Photo: Stéphane Lessard

«Il serait temps que ça bouge! s'impatiente le préfet de la MRC, Alain Vallée. Beaucoup d'argent a été investi dans ce projet depuis 2011, entre autres pour l'étude concept. Il ne faudrait pas que cette étude devienne désuète et qu'on doive tout recommencer.»

Bien qu'un plan directeur ait été réalisé par la firme Genivar en 2010, qu'un emplacement ait été choisi, que la Municipalité de Trois-Rives ainsi que la MRC de Mékinac et son CLD aient été consultés et qu'ils aient approuvé le plan directeur comme le plan concept ainsi que l'emplacement de la future auberge, aucun appel de projets n'a encore été lancé par le ministère des Ressources naturelles et de la Faune.

De ce côté, on se contente de dire «qu'on est encore en processus et que le dossier suit son cours», sans donner d'autres détails, sinon qu'un chargé de projets a quitté et que quelqu'un doit reprendre le dossier.

«Tout a été adopté en juin 2012, insiste Alain Vallée. Le projet a été présenté à la population de Trois-Rives à la suite de l'étude réalisée par François de Grandpré, du Département d'études en loisir, culture et tourisme de l'Université du Québec à Trois-Rivières. C'est important pour Trois-Rives ce projet, car c'est une municipalité dévitalisée.

«La balle est dans le camp du ministère des Ressources naturelles, mais ça branle et on ne sait pas ce qui se passe.
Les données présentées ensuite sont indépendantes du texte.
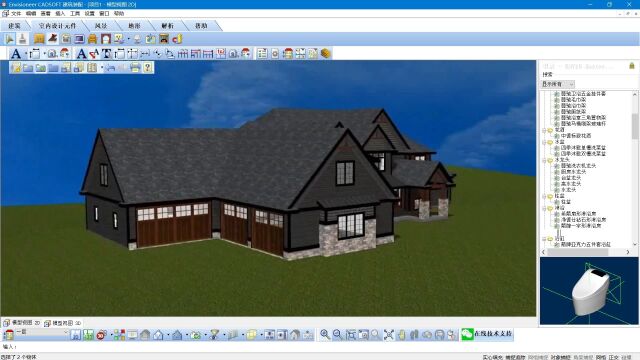Viewport: 640px width, 360px height.
Task: Open the floor level dropdown in bottom toolbar
Action: pos(42,333)
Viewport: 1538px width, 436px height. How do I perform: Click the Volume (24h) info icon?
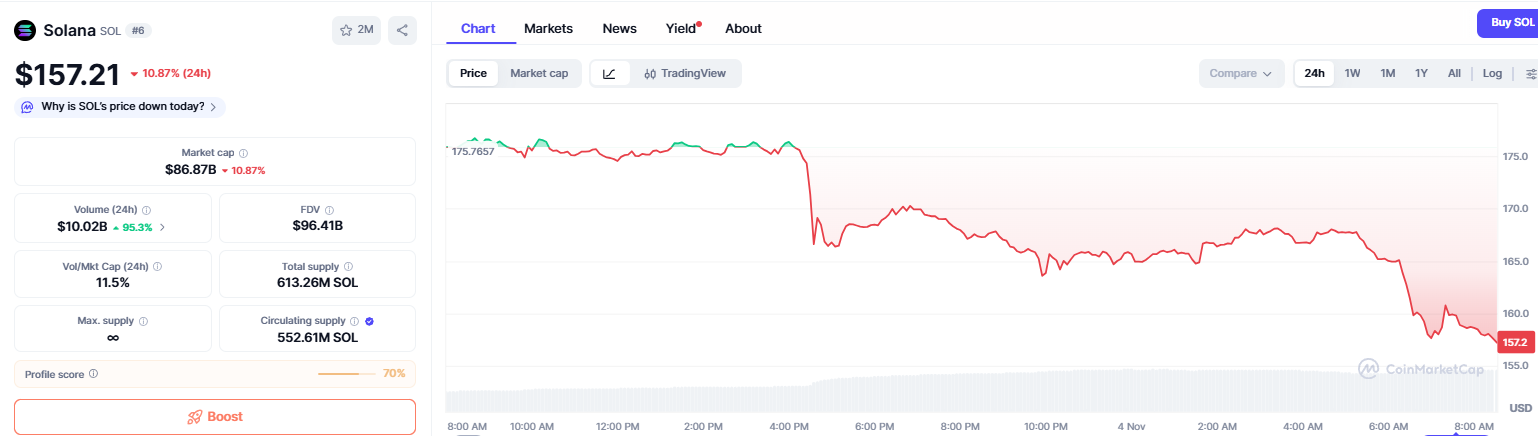click(x=147, y=210)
On les a relancés un peu parce qu'on trouve que ça prend du temps. Pour justifier le retard, on nous répond qu'une personne a quitté son poste, qu'il y a de la restructuration, etc. C'est long. On est déçus par ces délais. Un moment donné, il faut que ça bouge! Peut-être que le changement de gouvernement a aussi changé les choses un peu», analyse le préfet, perplexe.

Le préfet suppléant et maire de Saint-Séverin, Michel Champagne, se fait un peu plus incisif en faisant remarquer que lorsque le milieu a tenté de prendre le projet en main, on lui a fait plusieurs reproches sur ses façons de faire. Mais maintenant que le ministère a pris la relève, il ne semble pas être capable de faire beaucoup mieux. «J'ai hâte d'en savoir plus, il nous manque peut-être des éléments», a-t-il confié.

Pour sa part, le maire de Trois-Rives, Lucien Mongrain, ne cachait pas son découragement. «Je ne sais rien, rien, rien, sinon qu'il n'y a presque plus de monde qui travaille dans ce ministère-là. Beaucoup de fonctionnaires ont pris leur retraite. Nous, on a accepté le dossier de M. de Grandpré. Il nous avait dit, maintenant ça va partir (l'appel de projets) dans les journaux mais on n'en a plus entendu parler.

«Je suis comme tout le monde, j'attends. On entend si peu parler de ce projet qu'on en oublie les noms des gens qui s'en occupent, ironise-t-il. Mais de notre côté, tout a été accepté. C'est supposé suivre son cours et c'est le ministère qui a ça entre les mains. J'en sais pas plus. Je suis rendu que j'ai de la misère à suivre les fonctionnaires. Ça tient pas la route pantoute.»

Quant à la députée de Laviolette, Julie Boulet, qui suit ce dossier depuis plus de 10 ans, elle avoue elle aussi ne pas avoir de nouvelles fraîches à ce sujet. «Ce projet m'a toujours beaucoup intéressée parce que je crois que Mékinac a besoin d'une diversification économique. Ils ont des difficultés. Tout le monde attend l'appel de projets. Je vais relancer le ministère à ce sujet.»

Rappelons que le projet en question consistait en une auberge haut de gamme, quatre étoiles, de 70 à 90 chambres. Le site de la Baie Bigué, facilement accessible au centre du lac Mékinac, avait été retenu. L'appel de projets devait avoir lieu au Québec, bien sûr, mais aussi dans le reste du Canada et aux États-Unis.

Le projet d'auberge est attendu avec d'autant plus d'impatience que l'offre en hébergement est encore insuffisante dans la MRC de Mékinac qui souhaite accélérer son développement touristique.